[Rows of pointing data]
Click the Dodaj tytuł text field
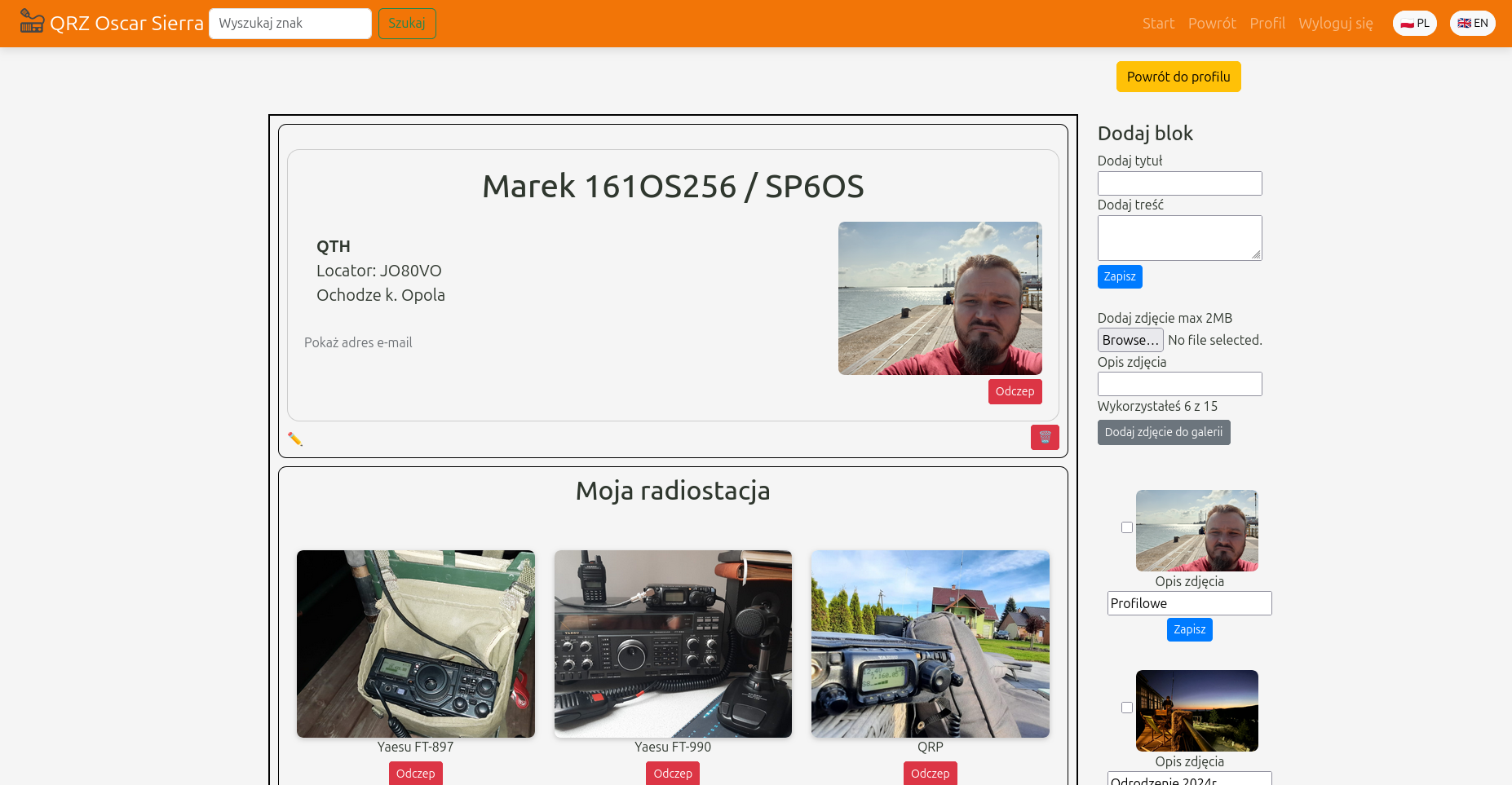This screenshot has height=785, width=1512. (1179, 183)
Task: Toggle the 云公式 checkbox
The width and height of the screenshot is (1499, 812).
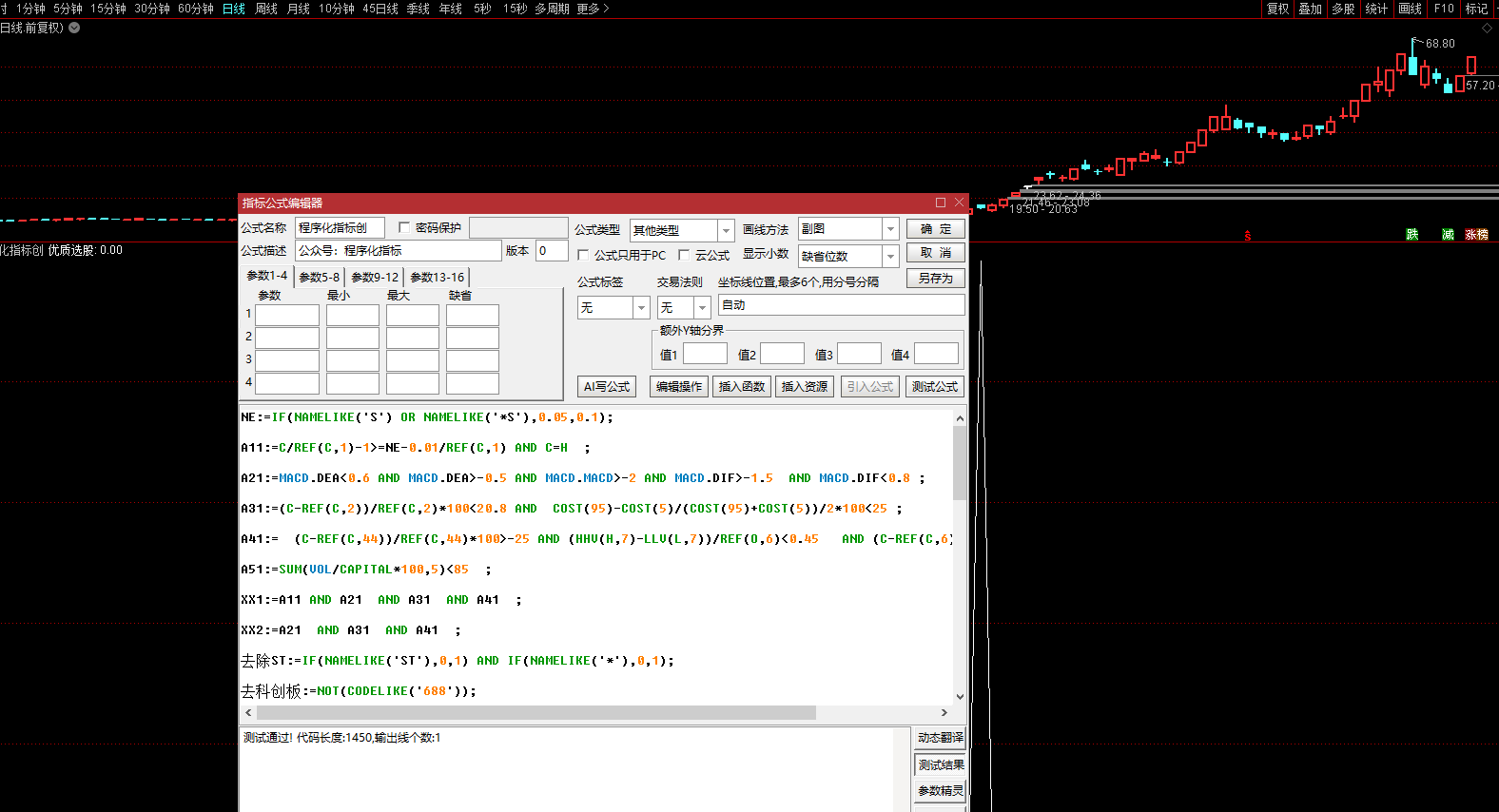Action: click(x=684, y=255)
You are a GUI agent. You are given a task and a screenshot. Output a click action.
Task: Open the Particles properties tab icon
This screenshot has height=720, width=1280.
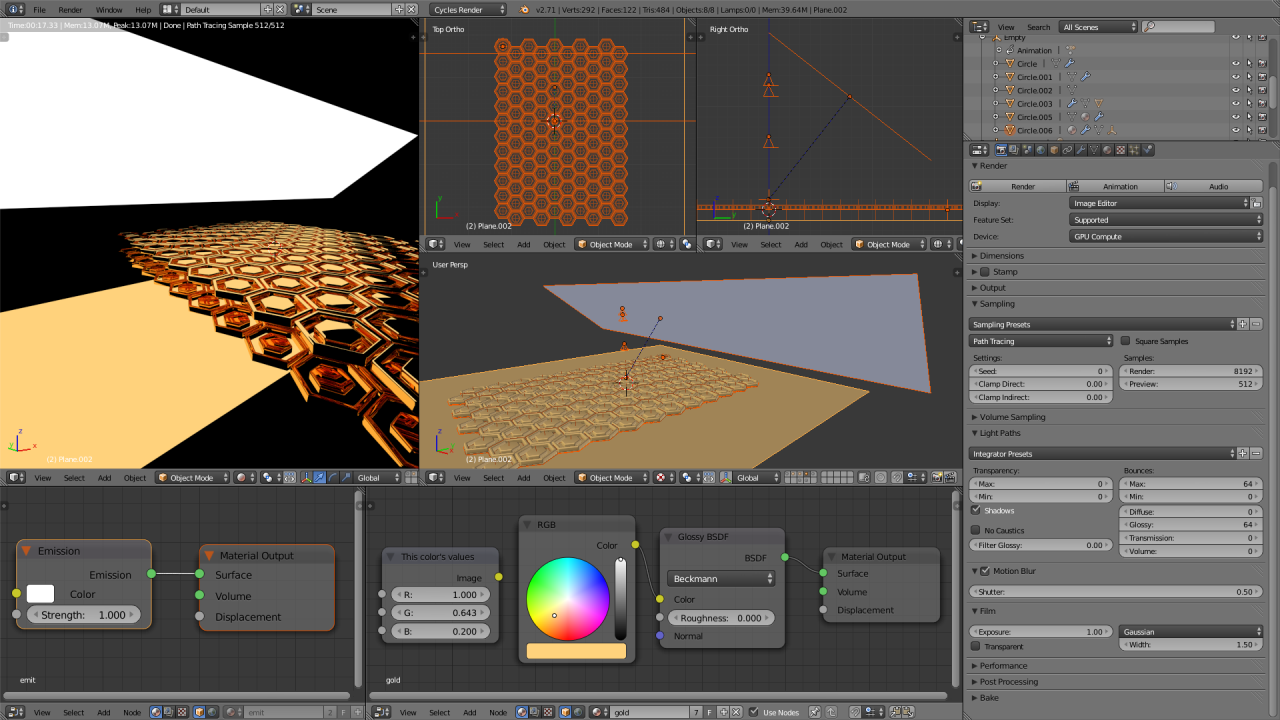1134,150
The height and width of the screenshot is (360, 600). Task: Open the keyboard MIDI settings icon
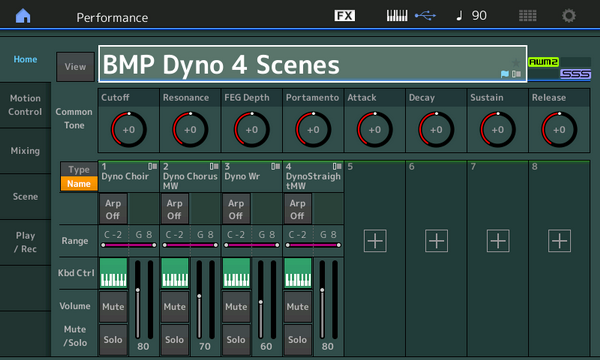tap(397, 16)
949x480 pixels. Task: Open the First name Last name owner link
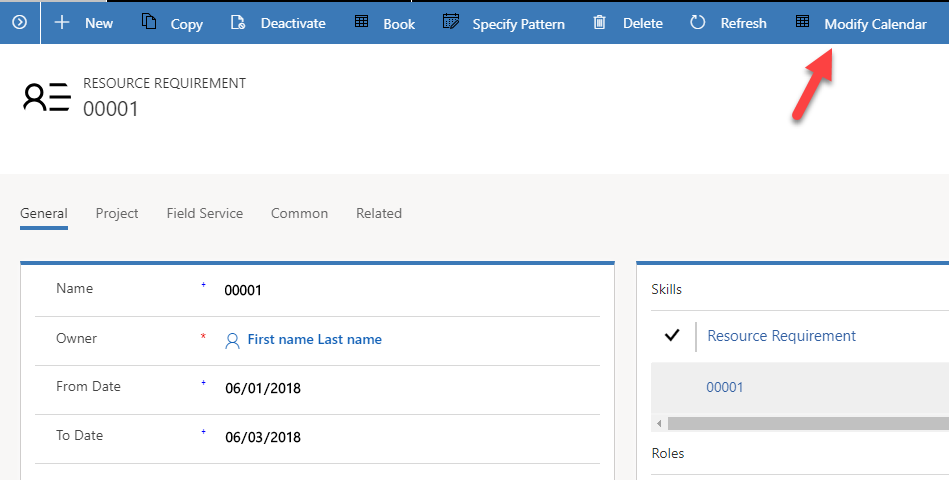(x=314, y=340)
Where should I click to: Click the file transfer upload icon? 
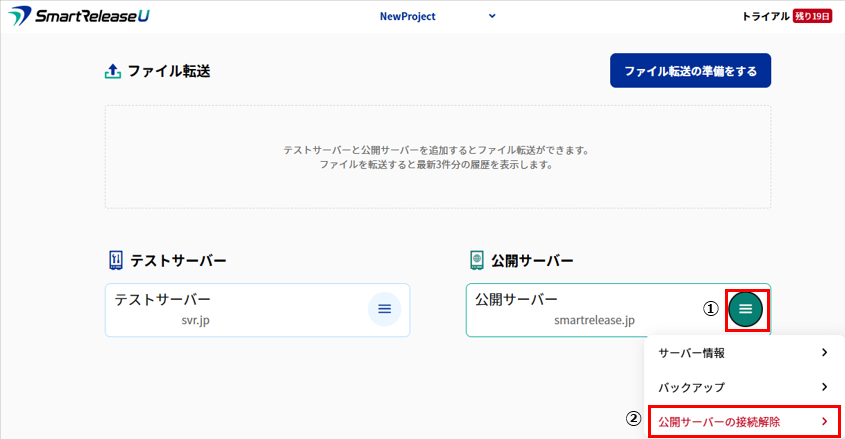click(113, 71)
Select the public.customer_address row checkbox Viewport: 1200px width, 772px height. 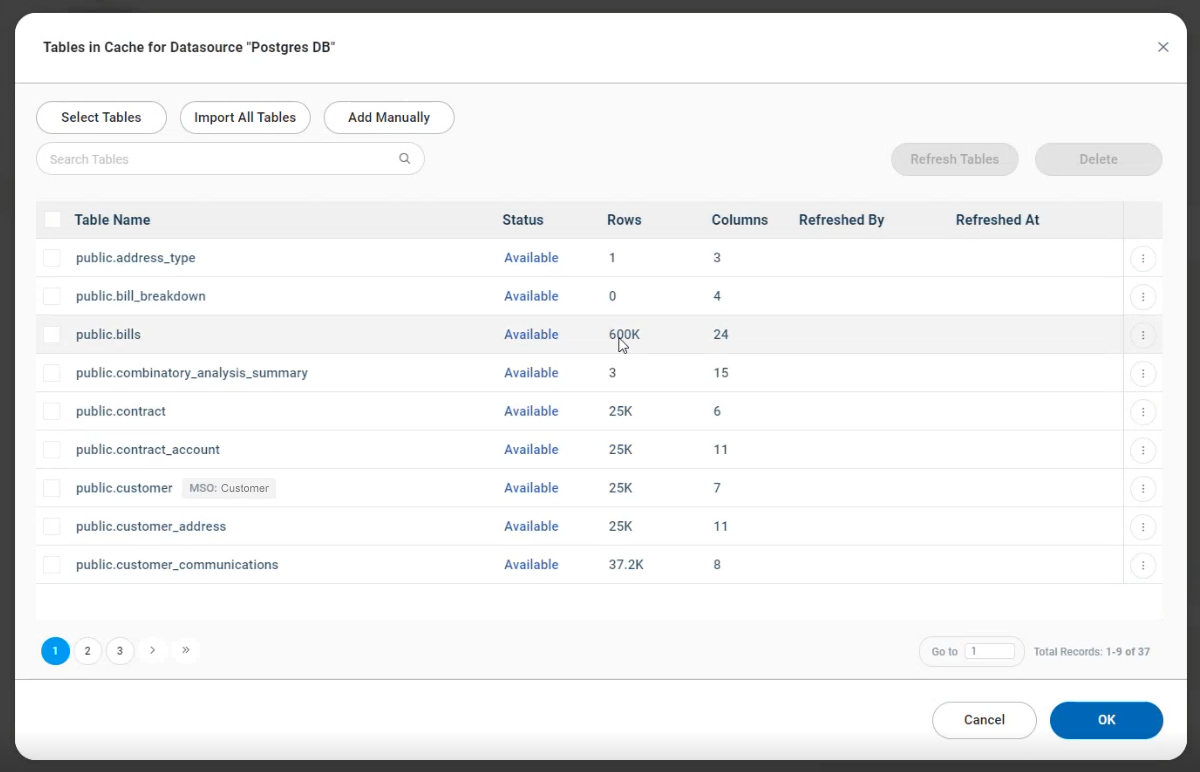52,527
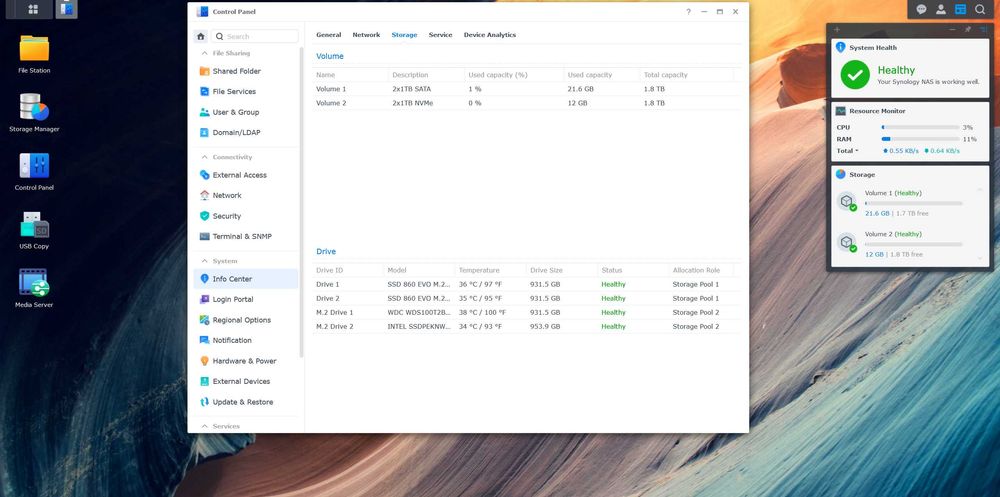The image size is (1000, 497).
Task: Collapse the File Sharing section
Action: click(204, 53)
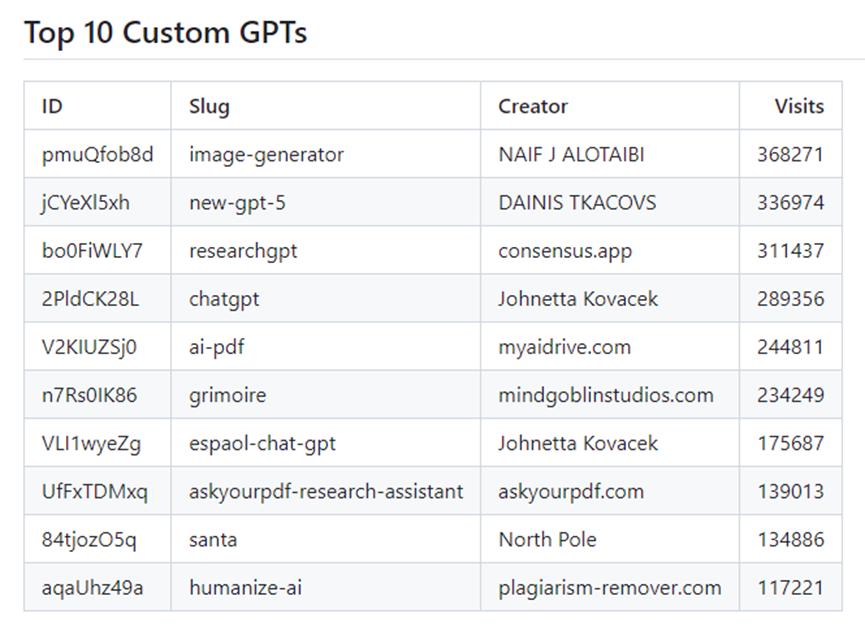The image size is (865, 631).
Task: Click the ID column header
Action: [x=52, y=106]
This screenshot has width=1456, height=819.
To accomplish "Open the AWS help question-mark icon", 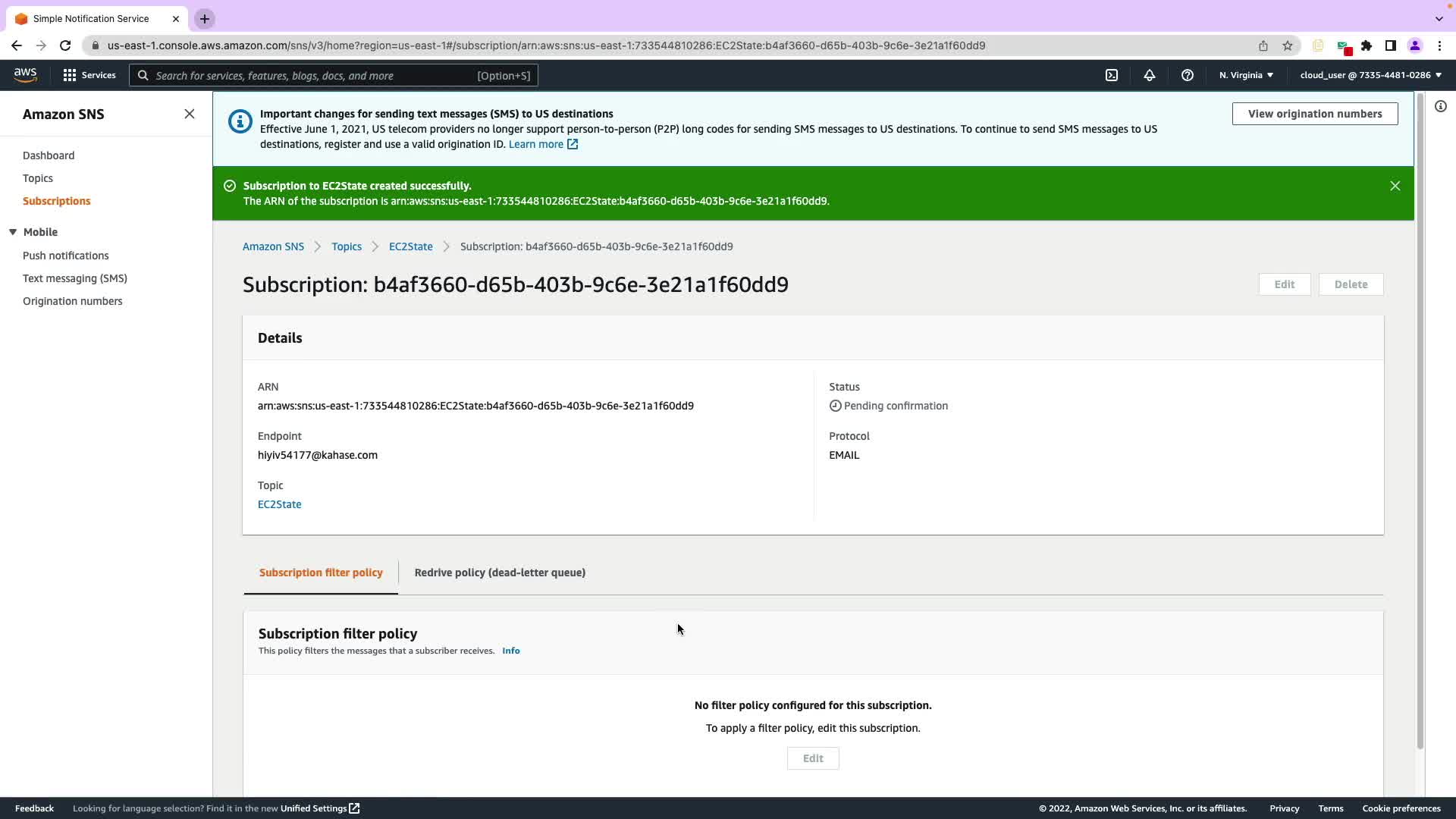I will [1188, 75].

[Directions for this task] Copy out the records above verbatim, beginning at the line that contains "You are a GUI" and ending after the line that contains "click(113, 71)". Omit the pictures from your copy.

[Response for this exercise]
You are a GUI agent. You are given a task and a screenshot. Output a click action.
Task: Open the Particles properties tab icon
This screenshot has height=720, width=1280.
1134,150
The height and width of the screenshot is (360, 600). Task: Open the keyboard MIDI settings icon
tap(397, 16)
949x480 pixels. Task: Open the First name Last name owner link
(x=314, y=340)
Where should I click to: Click the file transfer upload icon? 
click(113, 71)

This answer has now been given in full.